As a screenplay, the film presents an extremely important departure from what LaRocque describes as "confusion and despair" being the overriding thematic elements inherent in so much of the work by Native writers.

Yes, these are elements which exist in the story, but the important leap forward that Masters makes as a writer (first) and a Native writer (second) is that we are in territory where characters are searching for that essence of themselves as part of the larger whole of humanity.

This is a film about Native Peoples, written and produced by clearly powerful voices in Canada's Native community within the domestic film industry and equally important, work that comes from female voices. This is not to say a male director like Stebbings is incapable of rendering such work, but the veteran actor-director seems to be the wrong choice to have adapted the material.

However, based upon his first feature as a director, the very original Defendor, I might, in all fairness suggest he's potentially not the wrong choice, but rather a director who has, with Empire of Dirt, made his own wrong choices in rendering the work with a mise-en-scene that never moves beyond the pallid competence he employs. Canada's long tradition of auteur directors and the importance placed upon distinctive directorial voices makes it so disappointing that such an original piece of writing is given short shrift.

The seeming simplicity of the writing and its veneer of predictability deliver a perfect opportunity for a filmmaker to use the superbly structured blueprint of the screenplay to put a distinctive stamp upon the material and move it more evocatively into a lyricism it insists upon. At this, he fails.

Stebbings, does not, however, err in his handling of a superb cast. Gee and Eyre feel fresh and natural, while Podemski commands the screen with her powerful presence.
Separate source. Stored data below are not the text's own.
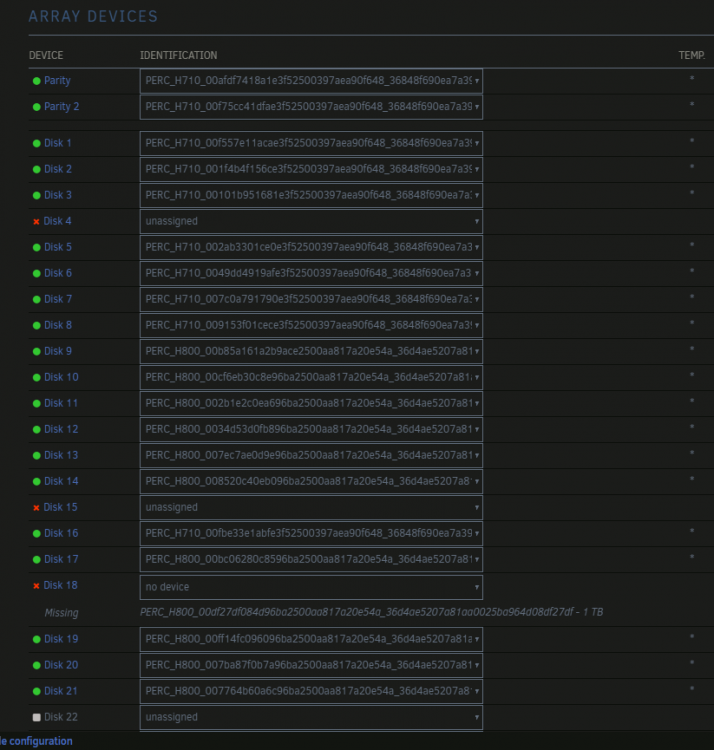Click the red X icon next to Disk 18

coord(36,586)
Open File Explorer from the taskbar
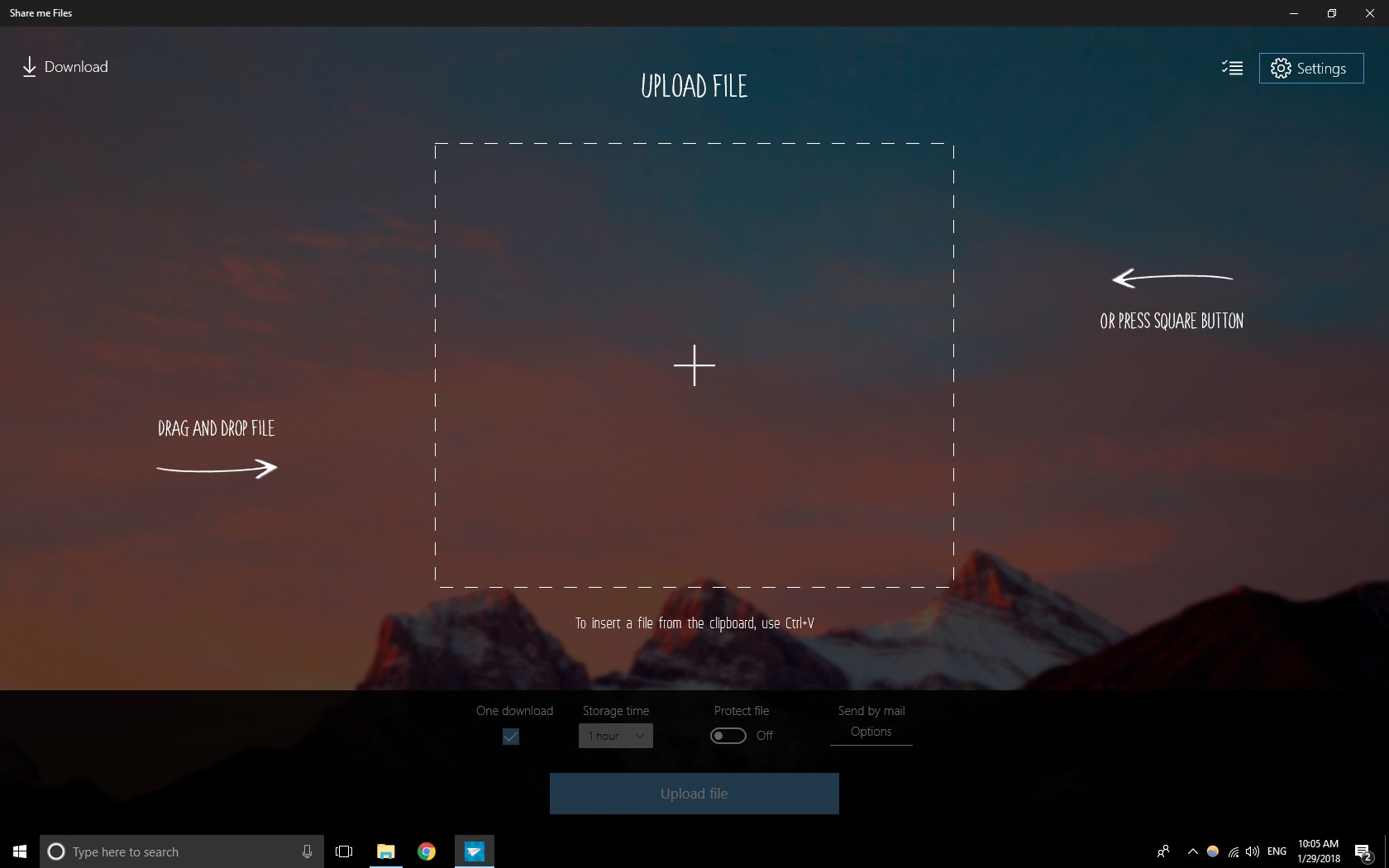Viewport: 1389px width, 868px height. coord(385,851)
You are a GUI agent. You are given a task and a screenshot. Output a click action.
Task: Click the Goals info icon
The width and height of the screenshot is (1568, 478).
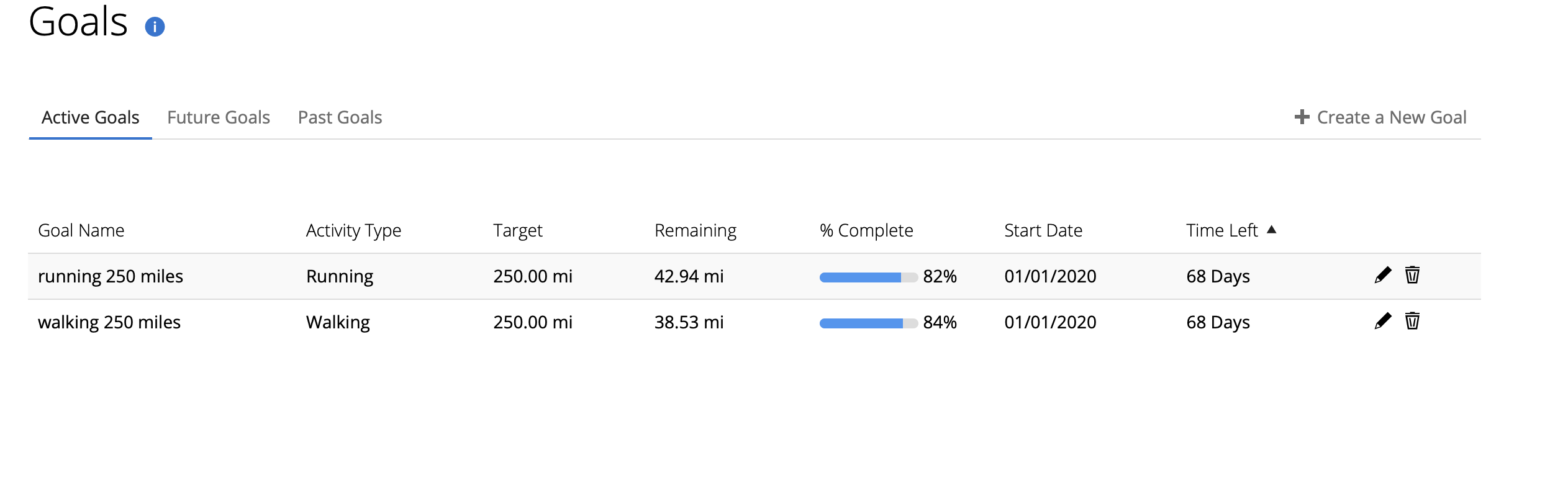[155, 27]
The delicacy missing from the mise-en-scene is almost made up for with screen acting of the highest order (and not just with the leads, but all the supporting roles and even background performers). This then, is almost enough, but ultimately, we're faced with a movie that feels more like something that resides in the territory of "close, but no cigar."

Can-Lit Classic By Beatrice Culleton
And this, for me, is a drag since Empire of Dirt, especially in terms of its writing, is a movie that breaks new ground in the territory of Canada's film writing from the industry's Native Peoples. In the early 1980s, the Native Canadian author Beatrice Culleton (Mosionier) delivered "In Search of April Raintree", a passionately etched novel that had and continues to imbue feelings of great power.

That said, it is also a product of its time and focuses upon elements that LaRocque cites as "...Despair and violence [which,] run particularly strong…" throughout the work.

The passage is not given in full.